Ironically, some outside observers are unhappy with Chaleff and the
commission, but for opposite reasons: Where Riordan wants the commission to
stand firmly with Parks, some LAPD critics see the panel as being too
silent and supportive, which they believe is contributing to the generally
tepid public reaction to the continuing revelations of police misconduct.
* Some City Council members, although convinced that Parks wants to root
out the problem, appear ready to endorse an outside investigation as well
as new moves to impose tighter civilian control over the ever-troubled
LAPD. That course would put them at odds with Parks and Riordan.
"They, top management, continue to say, 'There is not a code of silence,
there is not a cultural problem,' " the council's Public Safety Committee
Chairwoman Cindy Miscikowski said. "All the evidence is to the contrary."

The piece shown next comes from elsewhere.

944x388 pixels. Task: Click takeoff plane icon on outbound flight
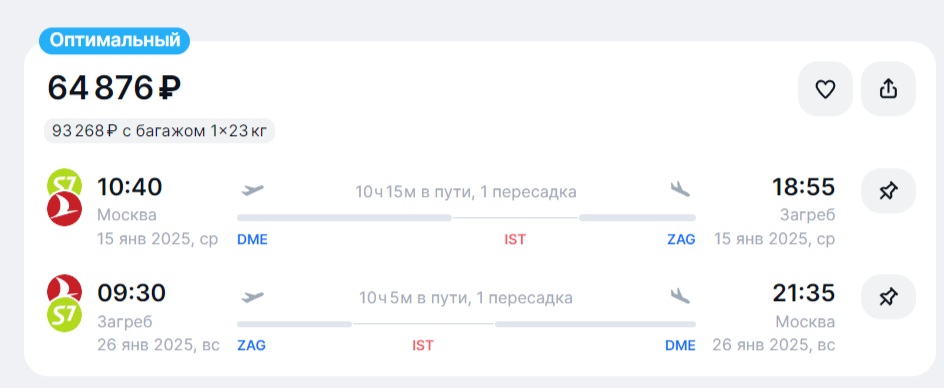pos(253,190)
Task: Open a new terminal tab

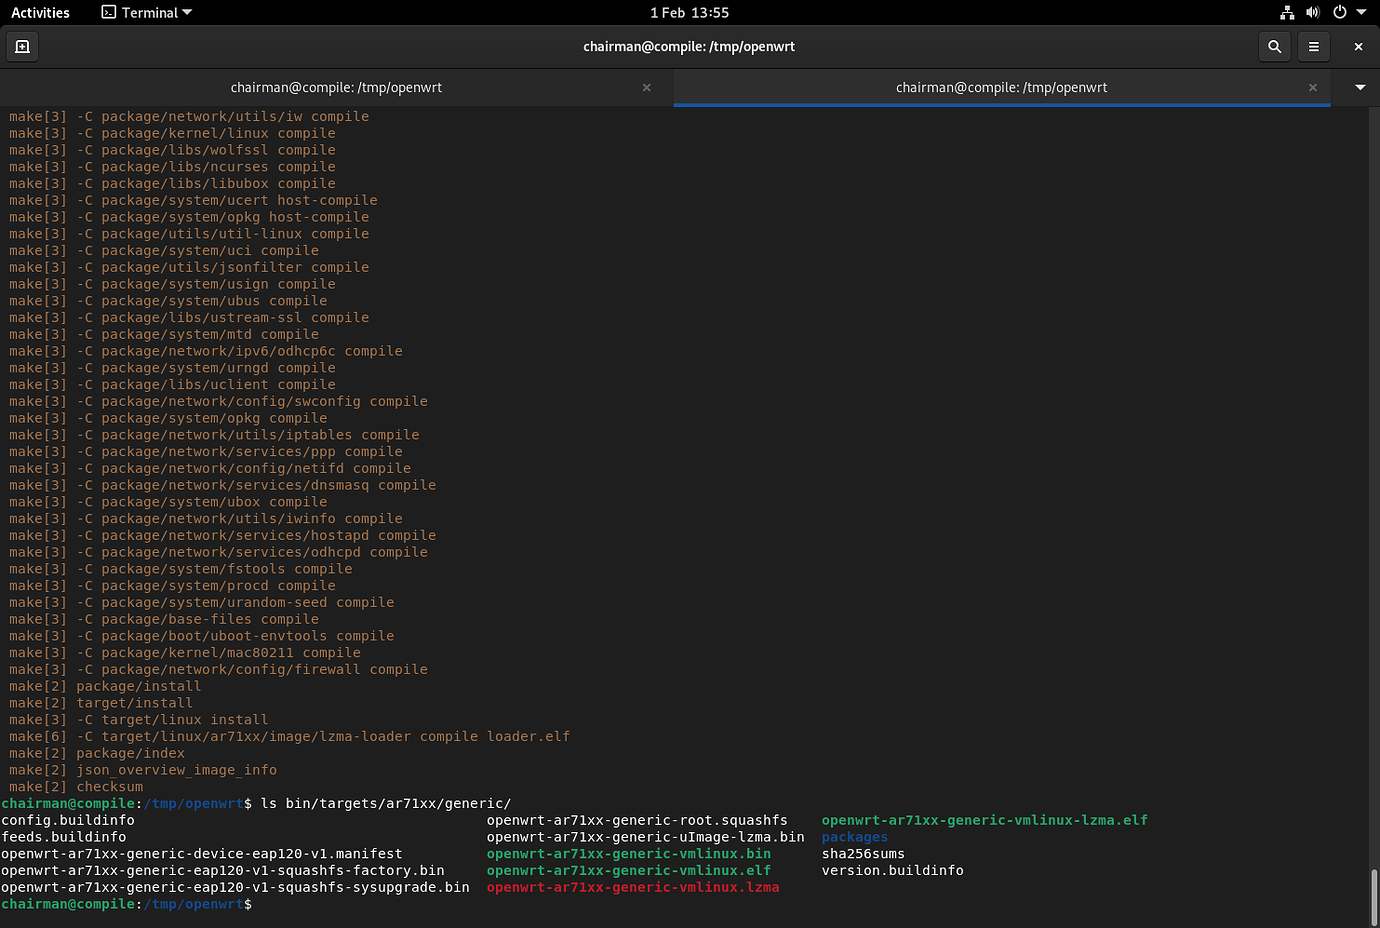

* Some police commissioners report that they have felt indirect pressure
from Riordan to support Parks' conclusion that the recent shooting of a
homeless woman, although the result of bad tactics, did not violate LAPD
policy.
Although Riordan administration officials have not addressed the shooting -
but rather the overall question of LAPD shooting review policy - some
commissioners say they believe Riordan aides want them to side with the
chief to avoid undermining him during the Rampart probe. Those
commissioners say that is increasingly difficult because their own
inspector general believes the commission should rule that the shooting was
improper.
Dispute Becomes Increasingly Public
Of all the relationships being tested, none is more important or more
strained than that between the area's two central law enforcement agencies,
the district attorney's office and the LAPD.
To some extent, that is predictable, even inevitable. Police tend to blame
prosecutors for losing their cases, while prosecutors often accuse police
of delivering them too little to win over a jury.
In this case, however, the stakes are higher than in most. And the
accusations are more serious.
In recent weeks, the agencies have each lobbed their grenades in private
battles that are increasingly beginning to explode on the public stage.
Aides and sources close to Garcetti and Parks report a building feud.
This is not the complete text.